── Source passage
And also to get away, to avoid congressional scrutiny, and that's the really important part is- Iran-Contra, right?
That's what they did in Iran-Contra.
So we'll use the National Security Council, the Vice President's office.
That's why I said it's Reagan, is that, you know, the lesson of Iran-Contra was everything's moving under the National Security Council, and that creates oversight problems, and Obama gets a lot of criticism.
Bill Clinton was the same, so it's not like Hillary should be complaining, but, and I guarantee you Hillary will continue the trend.
So at some point, Congress needs to say, hey, we need to exercise oversight over this stuff, and that's not happening yet, but it really does, and the drones, I think, are a really good example of why that needs to happen.
Yeah, now, okay, so, and now, what exactly do you mean, then, elaborate a little bit about this micromanaging, because the drones are flown by Air Force kids, right?
But the targeting and the choosing is done mostly by the CIA, and I think that goes for Pakistan, Yemen, Somalia, as well, I don't know, maybe Islamic State is a different subject matter, I don't know, but, so, just how much of the decision-making has to go from, you know, Langley, or the Pentagon, over to the White House for final approval?
────
→ **Instruction A**
Which countries does the drone oversight transcript name as places where the CIA mostly handles the targeting and choosing?
→ **Instruction B**
Can you write out the stretch of the drone oversight transcript from "That's what they" through "continue the trend."?
→ **Instruction C**
According to the drone oversight transcript, why were the National Security Council and the Vice President's office used in Iran-Contra?
── Entries supplied
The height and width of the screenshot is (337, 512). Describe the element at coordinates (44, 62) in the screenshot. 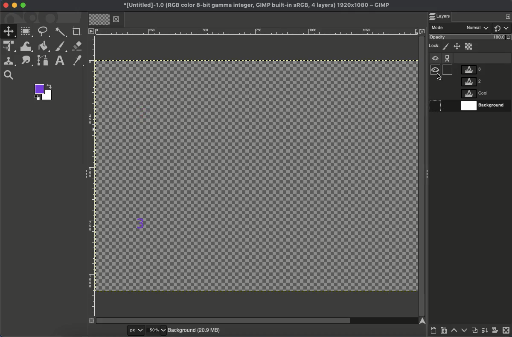

I see `Path` at that location.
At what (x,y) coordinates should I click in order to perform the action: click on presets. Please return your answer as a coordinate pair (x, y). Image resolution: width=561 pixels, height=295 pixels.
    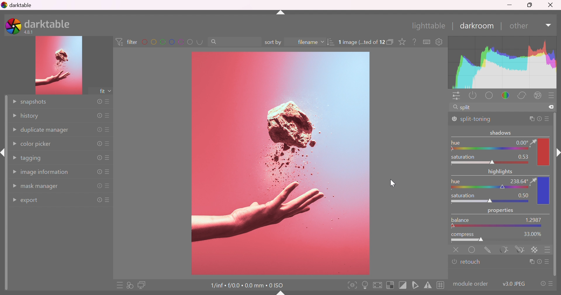
    Looking at the image, I should click on (108, 102).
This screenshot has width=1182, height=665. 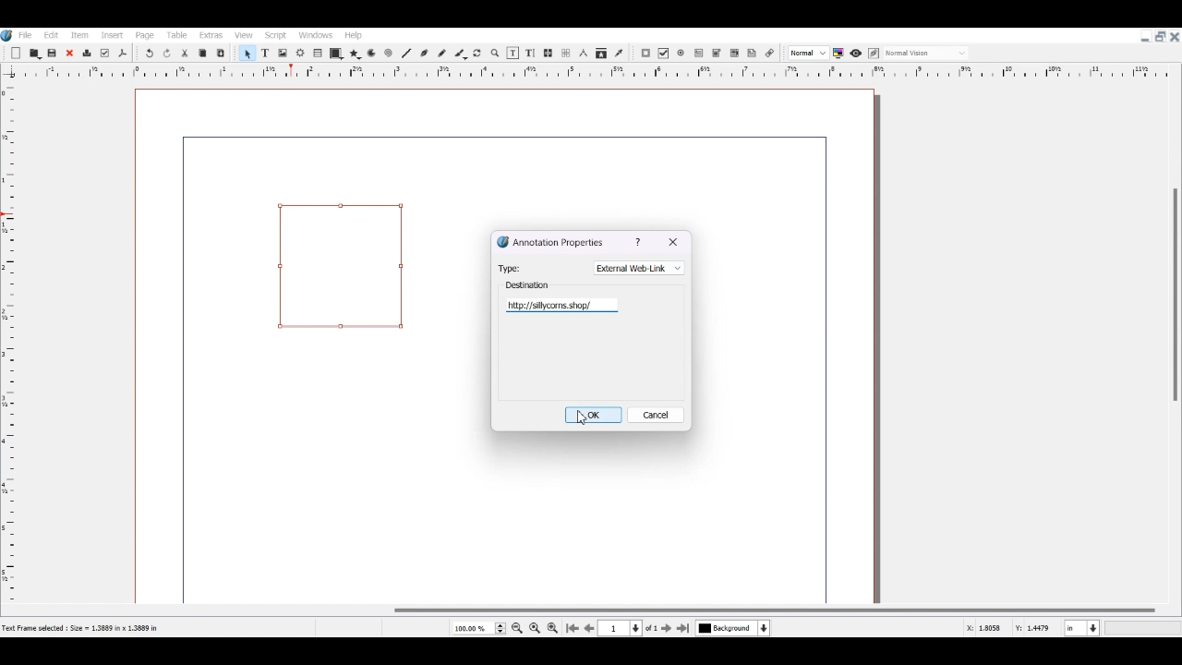 I want to click on Eye dropper, so click(x=619, y=53).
────
→ **Written response A**
Pakistan, Yemen, Somalia

→ **Written response B**
That's what they did in Iran-Contra.
So we'll use the National Security Council, the Vice President's office.
That's why I said it's Reagan, is that, you know, the lesson of Iran-Contra was everything's moving under the National Security Council, and that creates oversight problems, and Obama gets a lot of criticism.
Bill Clinton was the same, so it's not like Hillary should be complaining, but, and I guarantee you Hillary will continue the trend.

→ **Written response C**
They were used to get away from and avoid congressional scrutiny. The speaker calls this the really important part of what was done in Iran-Contra.